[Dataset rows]
* * * * * * * * *

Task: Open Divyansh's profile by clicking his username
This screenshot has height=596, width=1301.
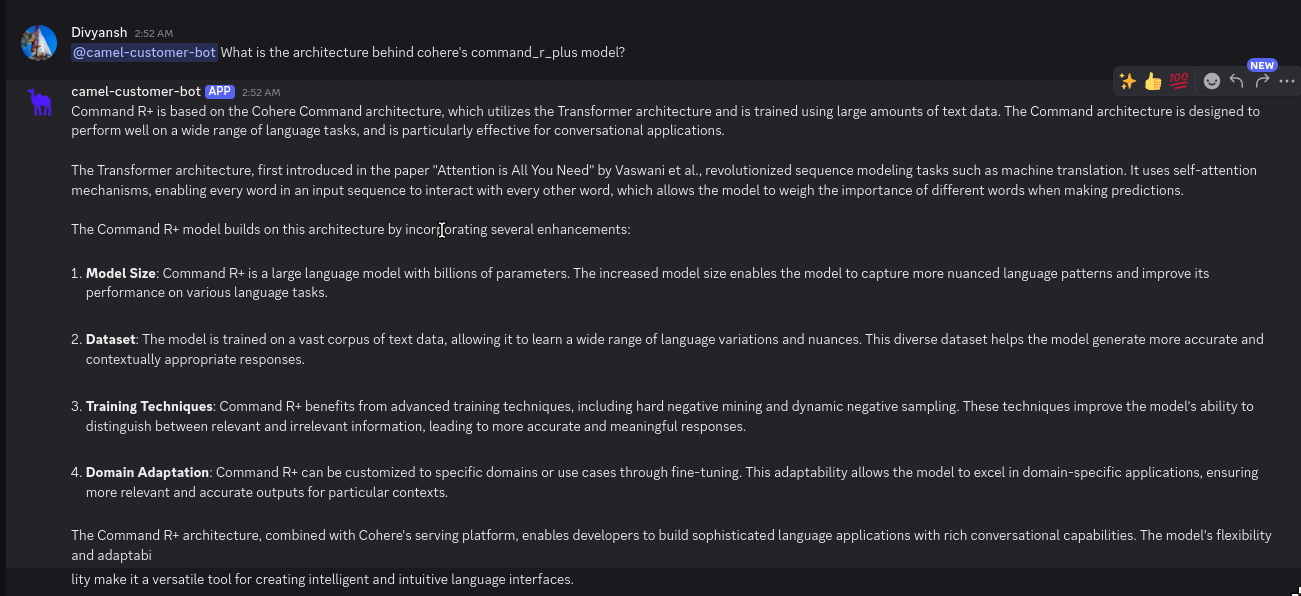Action: (x=99, y=32)
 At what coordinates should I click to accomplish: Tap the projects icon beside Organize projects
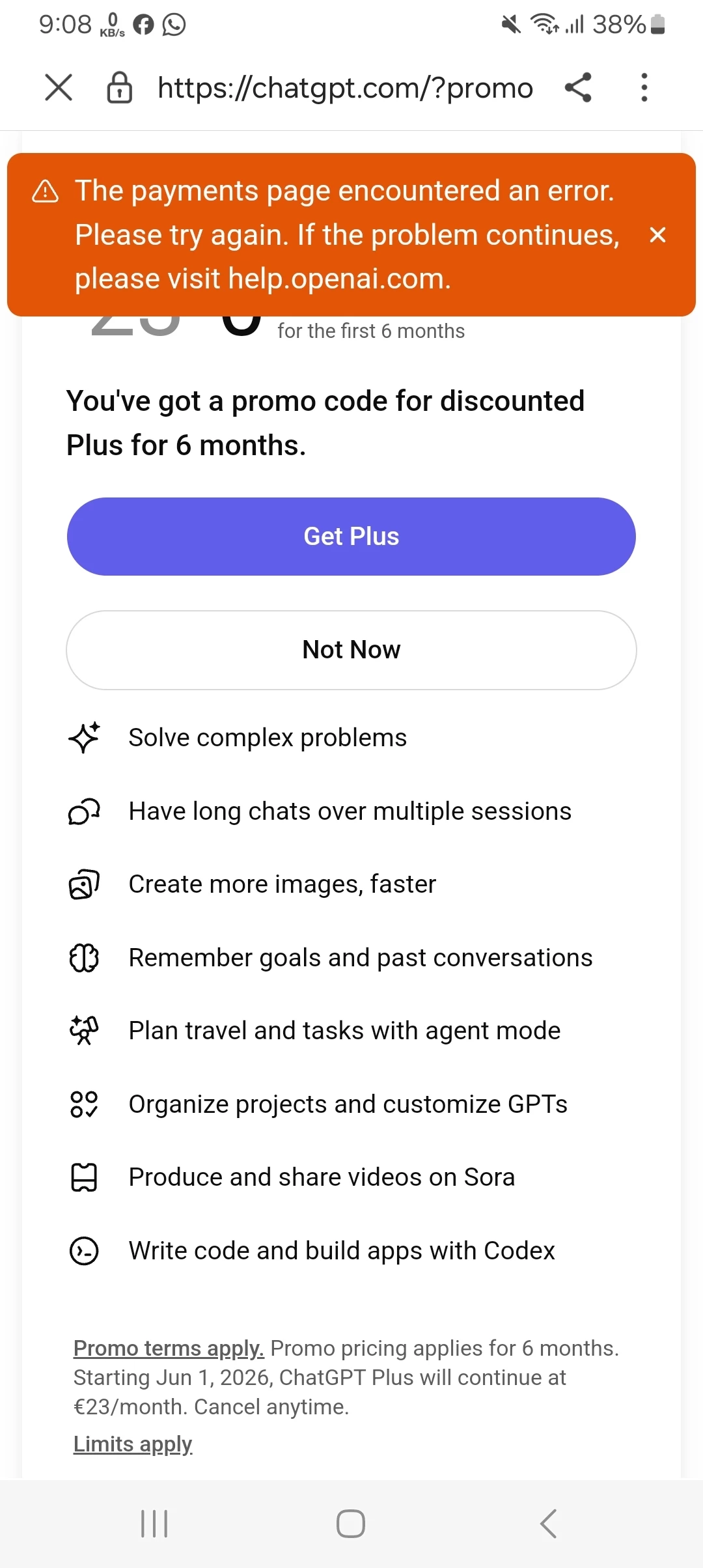point(84,1104)
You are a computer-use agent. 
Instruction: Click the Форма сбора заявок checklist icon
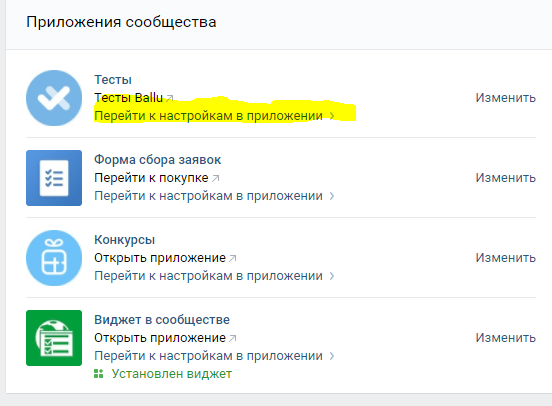point(54,178)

* * * * * * * * *

## Short exercise
Copy the lines above word for word, leaving out the pictures.

## Finished exercise
Task: Open Divyansh's profile by clicking his username
This screenshot has height=596, width=1301.
Action: (x=99, y=32)
 At what coordinates should I click to accomplish: Tap the projects icon beside Organize projects
point(84,1104)
You are a computer-use agent. 
Instruction: Click the Форма сбора заявок checklist icon
point(54,178)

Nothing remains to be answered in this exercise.